● EXERCISE BRIEF:
Every line of the listing belongs in your answer exactly as written; the images do not.

--- --- ---

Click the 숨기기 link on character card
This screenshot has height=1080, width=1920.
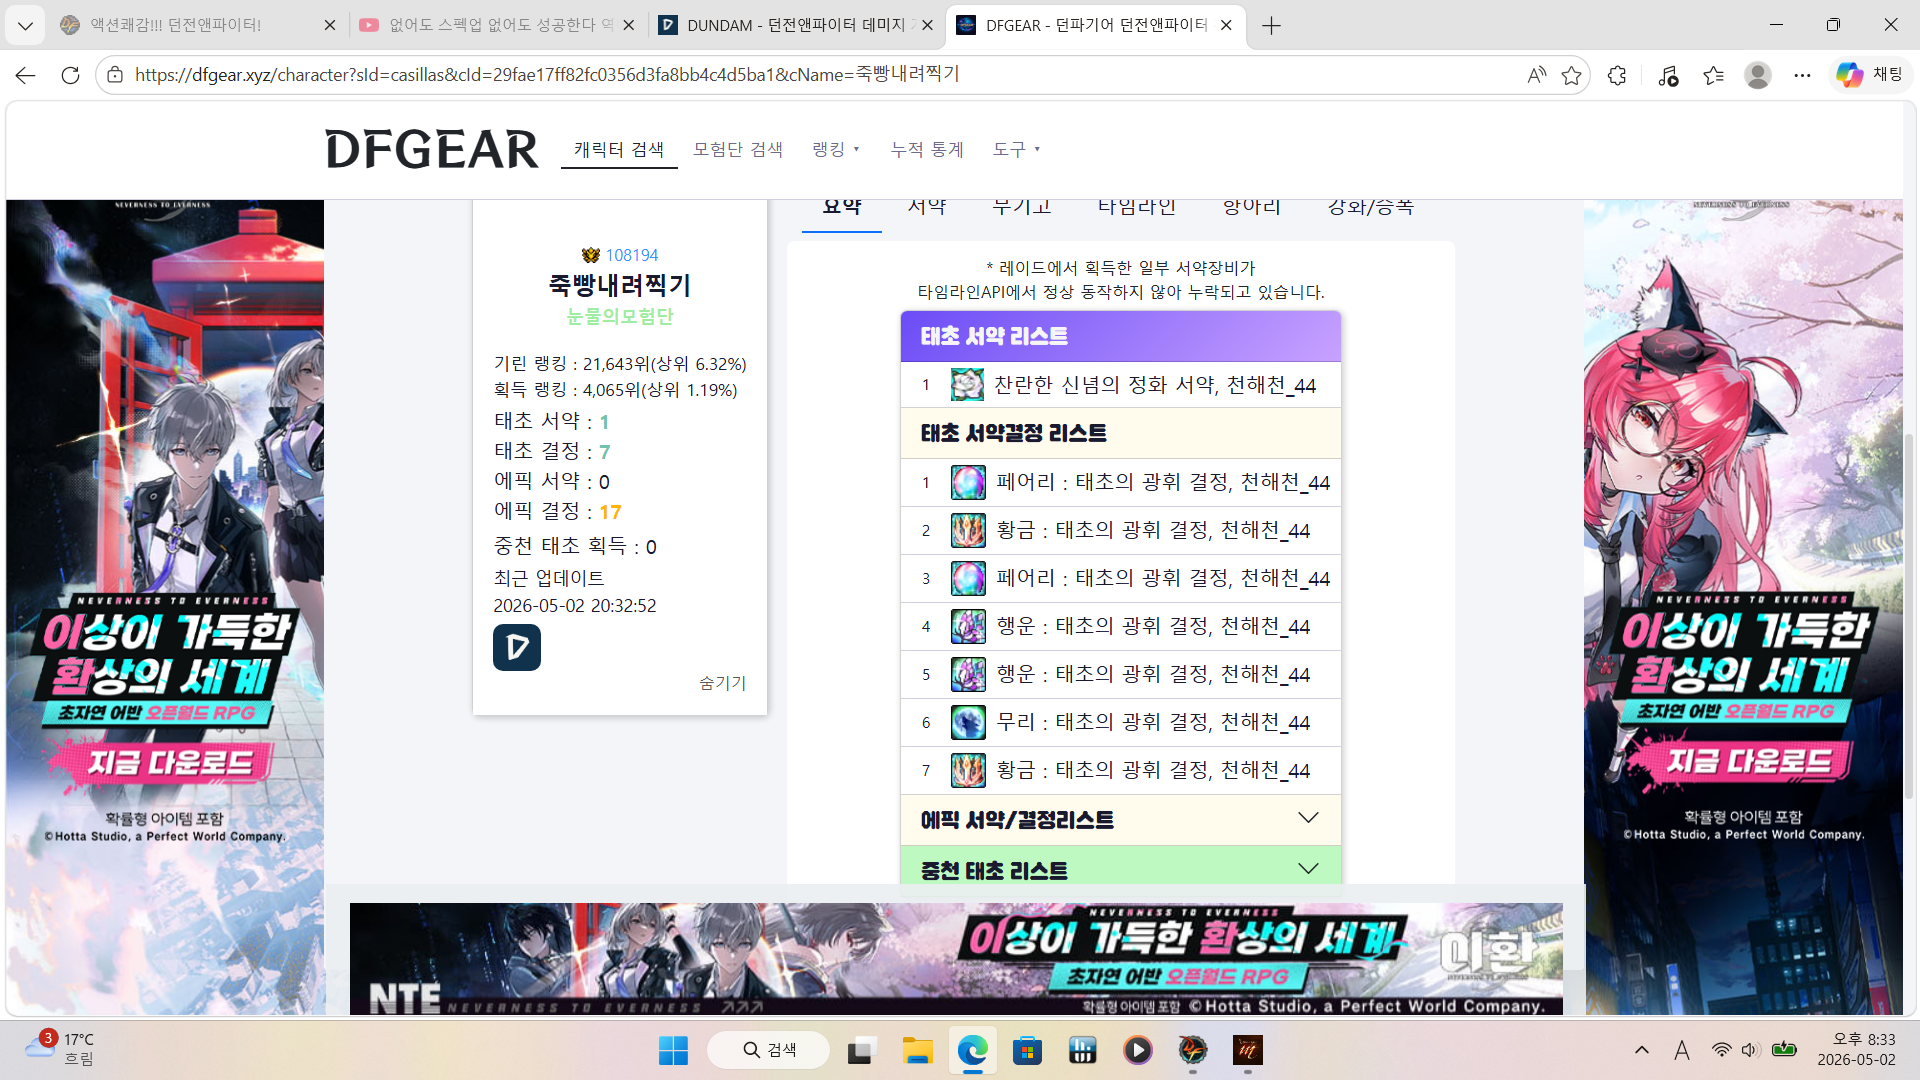pyautogui.click(x=722, y=682)
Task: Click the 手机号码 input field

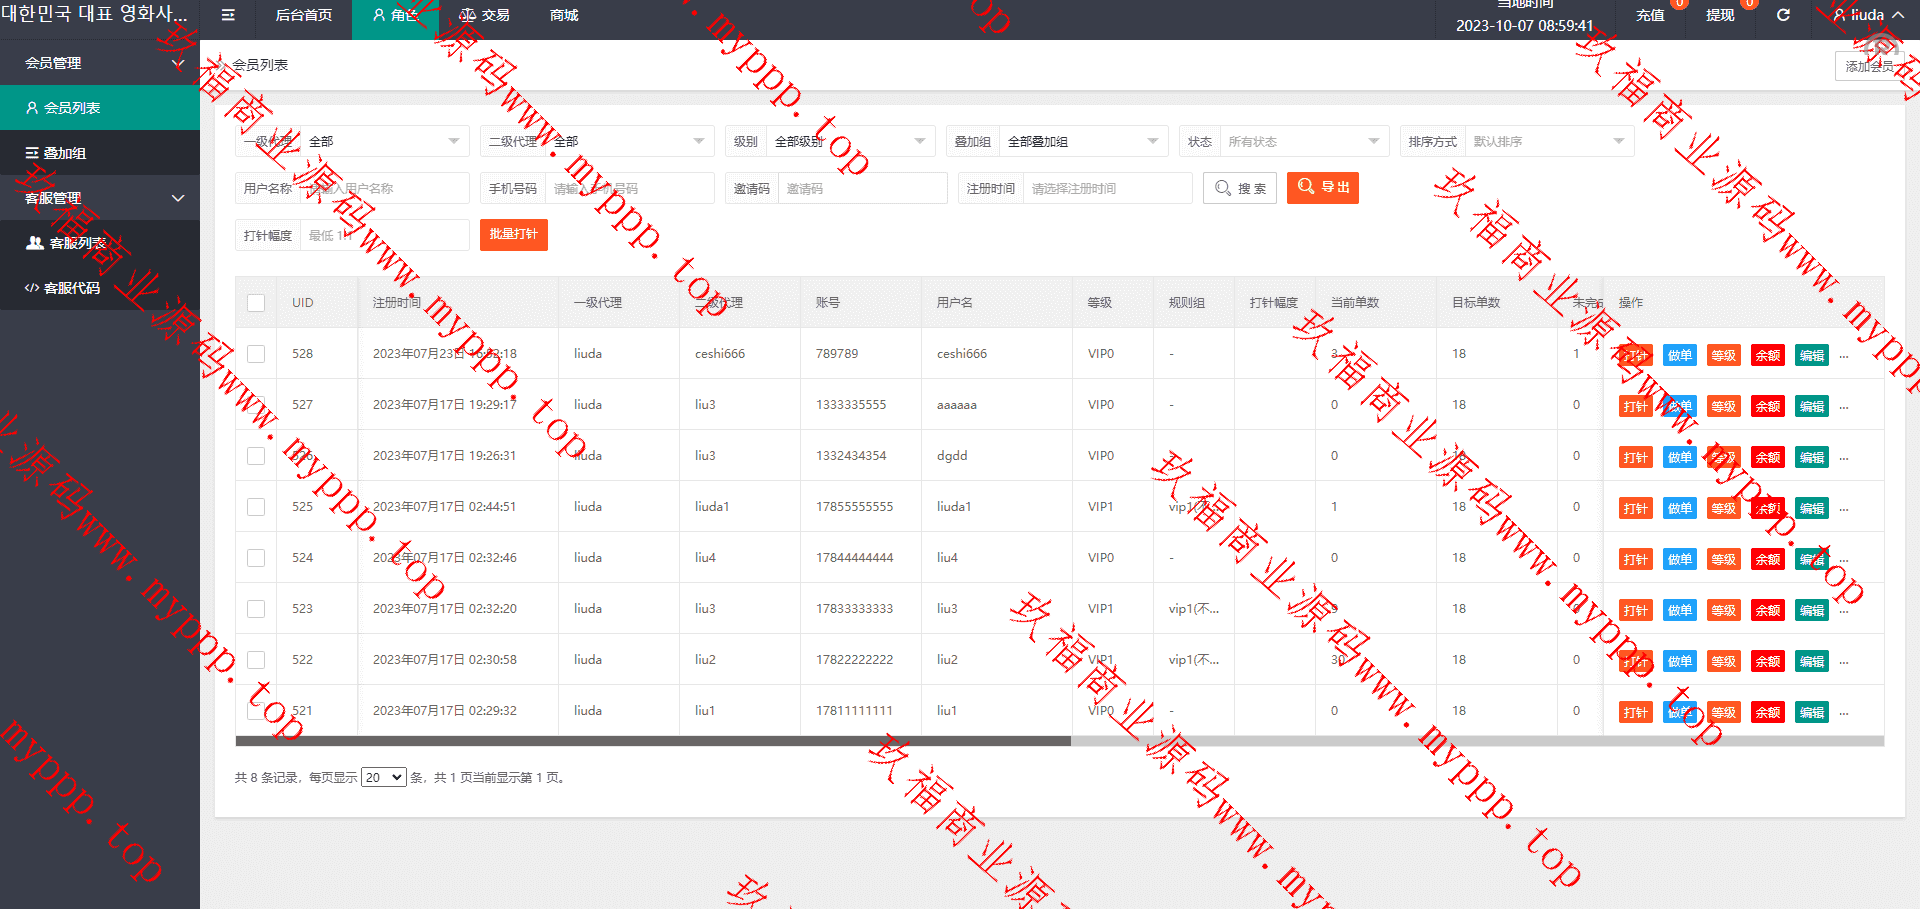Action: point(628,188)
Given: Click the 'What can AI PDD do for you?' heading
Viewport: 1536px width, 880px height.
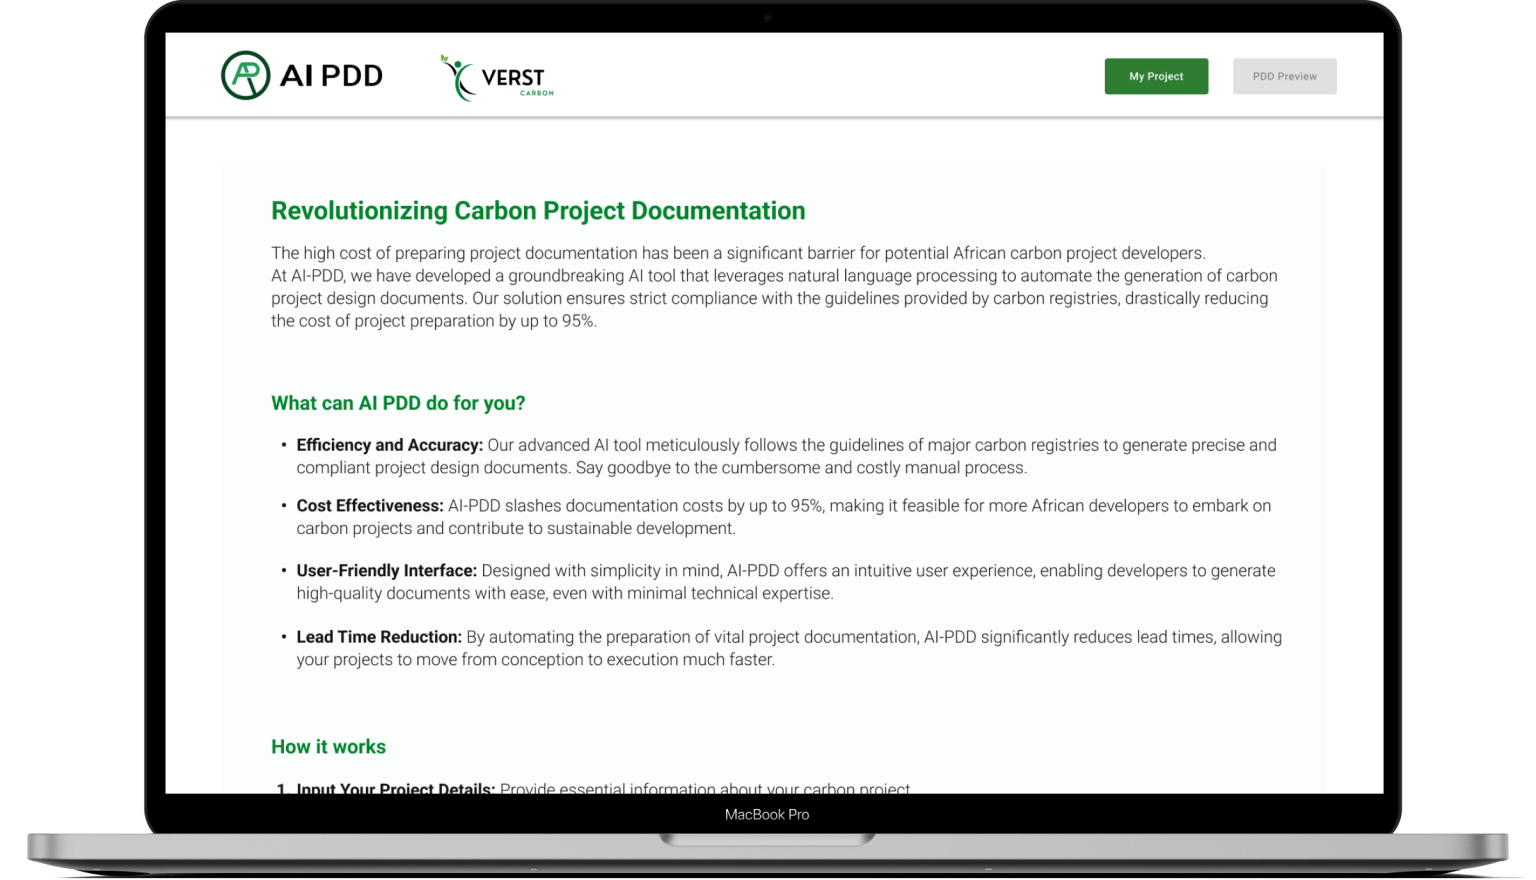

--- --- ---

● TASK ANSWER:
Click the 숨기기 link on character card
This screenshot has height=1080, width=1920.
pyautogui.click(x=722, y=682)
Task: Click the 手机号码 input field

Action: point(628,188)
Given: Click the 'What can AI PDD do for you?' heading
Viewport: 1536px width, 880px height.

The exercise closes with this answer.